Method developments for the attributable fraction in causal inference

Abstract: In public health and policy making, understanding the overall impact of an intervention is of essential importance. A way to quantify the disease burden due to some risk factor is by the attributable fraction (AF). The AF is a measure of the proportion of some disease that could be prevented if all would have been unexposed to the risk factor of interest. From the definition of the AF, it is a causal parameter and in order to achieve a causal interpretation of the AF estimate, we have to tackle the challenges of estimating causal effects in observational data. One of them is the problem of confounding, which may cause the researcher to confuse a spurious correlation with a causal effect. In this work, we stress the importance of using model-based adjustment to estimate the AF and develop novel methods for AF estimation.
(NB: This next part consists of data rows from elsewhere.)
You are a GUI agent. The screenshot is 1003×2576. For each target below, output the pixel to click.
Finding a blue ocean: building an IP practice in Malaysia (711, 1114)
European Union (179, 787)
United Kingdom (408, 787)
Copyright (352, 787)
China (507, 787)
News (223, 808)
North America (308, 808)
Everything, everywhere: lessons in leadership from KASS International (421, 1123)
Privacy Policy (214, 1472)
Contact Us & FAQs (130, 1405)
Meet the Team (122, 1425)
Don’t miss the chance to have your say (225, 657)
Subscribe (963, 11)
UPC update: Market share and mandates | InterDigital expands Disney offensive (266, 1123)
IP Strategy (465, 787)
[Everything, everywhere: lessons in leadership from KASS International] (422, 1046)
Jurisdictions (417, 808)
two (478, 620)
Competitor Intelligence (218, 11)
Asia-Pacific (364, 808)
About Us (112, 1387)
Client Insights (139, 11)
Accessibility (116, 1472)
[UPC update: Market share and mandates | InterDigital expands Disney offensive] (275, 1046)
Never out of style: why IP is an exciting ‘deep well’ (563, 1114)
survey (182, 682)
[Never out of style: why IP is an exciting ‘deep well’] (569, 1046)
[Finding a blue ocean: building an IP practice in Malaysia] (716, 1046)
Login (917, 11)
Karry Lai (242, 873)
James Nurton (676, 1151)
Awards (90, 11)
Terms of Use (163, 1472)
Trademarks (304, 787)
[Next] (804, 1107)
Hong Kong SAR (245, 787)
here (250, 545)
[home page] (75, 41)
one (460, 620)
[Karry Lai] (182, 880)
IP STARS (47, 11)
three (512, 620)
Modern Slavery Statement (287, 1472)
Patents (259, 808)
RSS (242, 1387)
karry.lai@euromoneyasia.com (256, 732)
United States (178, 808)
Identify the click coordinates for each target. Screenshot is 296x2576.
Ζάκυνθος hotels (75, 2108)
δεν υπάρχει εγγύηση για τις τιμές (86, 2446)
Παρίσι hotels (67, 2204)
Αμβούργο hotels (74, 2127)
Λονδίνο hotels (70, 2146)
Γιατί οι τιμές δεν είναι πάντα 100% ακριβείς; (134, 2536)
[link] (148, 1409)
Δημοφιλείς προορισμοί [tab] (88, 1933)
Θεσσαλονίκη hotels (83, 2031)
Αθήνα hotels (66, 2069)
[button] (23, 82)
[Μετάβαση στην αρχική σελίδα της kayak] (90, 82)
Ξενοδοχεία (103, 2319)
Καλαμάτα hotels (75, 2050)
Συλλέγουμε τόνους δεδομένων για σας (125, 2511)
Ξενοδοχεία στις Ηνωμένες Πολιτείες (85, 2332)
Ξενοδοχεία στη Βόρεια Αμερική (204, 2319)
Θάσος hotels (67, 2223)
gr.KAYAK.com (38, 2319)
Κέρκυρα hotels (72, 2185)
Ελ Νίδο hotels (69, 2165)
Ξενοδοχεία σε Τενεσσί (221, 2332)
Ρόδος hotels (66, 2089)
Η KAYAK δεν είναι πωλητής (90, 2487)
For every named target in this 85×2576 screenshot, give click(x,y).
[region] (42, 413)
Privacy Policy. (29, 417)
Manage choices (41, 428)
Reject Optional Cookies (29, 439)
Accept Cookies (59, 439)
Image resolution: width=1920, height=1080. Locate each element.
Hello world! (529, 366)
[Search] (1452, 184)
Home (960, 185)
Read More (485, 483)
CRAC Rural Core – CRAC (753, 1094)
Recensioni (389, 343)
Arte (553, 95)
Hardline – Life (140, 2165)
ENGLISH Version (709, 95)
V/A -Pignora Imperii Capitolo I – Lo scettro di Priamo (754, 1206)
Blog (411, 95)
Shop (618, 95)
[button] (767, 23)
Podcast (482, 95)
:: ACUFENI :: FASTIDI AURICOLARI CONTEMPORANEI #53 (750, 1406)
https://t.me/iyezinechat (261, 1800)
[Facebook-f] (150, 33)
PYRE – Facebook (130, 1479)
In project I we implemented methods for AF estimation for cross-sectional, case-control (matched and unmatched) and cohort study designs in the statistical software R by the package AF. The package serves as a platform for the novel methods of AF estimation developed in project II-IV. While project I focuses on estimation methods for the AF that rely on the fact that all confounders, sufficient for confounding control, are measured, researchers often face the problem with unmeasured confounding. In some situations, we may have access to clusters that share these unmeasured confounders. Thus, clustered data can be used to adjust for cluster-shared unmeasured confounding. In project II we develop a method that enables estimation of the AF, as a function of time, and adjusts for cluster-shared unmeasured confounders. In practice, confounders may be unmeasured, but not shared within clusters, or we may lack access to clustered data. One remedy is to use an instrumental variable to mimic a randomized controlled trial and estimate the causal effect. In project IV, we developed a method for AF estimation based on instrumental variable analysis. Genetics play an important role in the disease development and the concept of heritability, i.e. the variation in a trait explained by genetic factors, is often used to quantify the role of genetics. However, heritability does not convey any information on the population impact of some disease due to genetics. In project III we show how the AF can be conceptualized for complex traits, with the overall genetic risk as the exposure, and how heritability and the AF are formally related.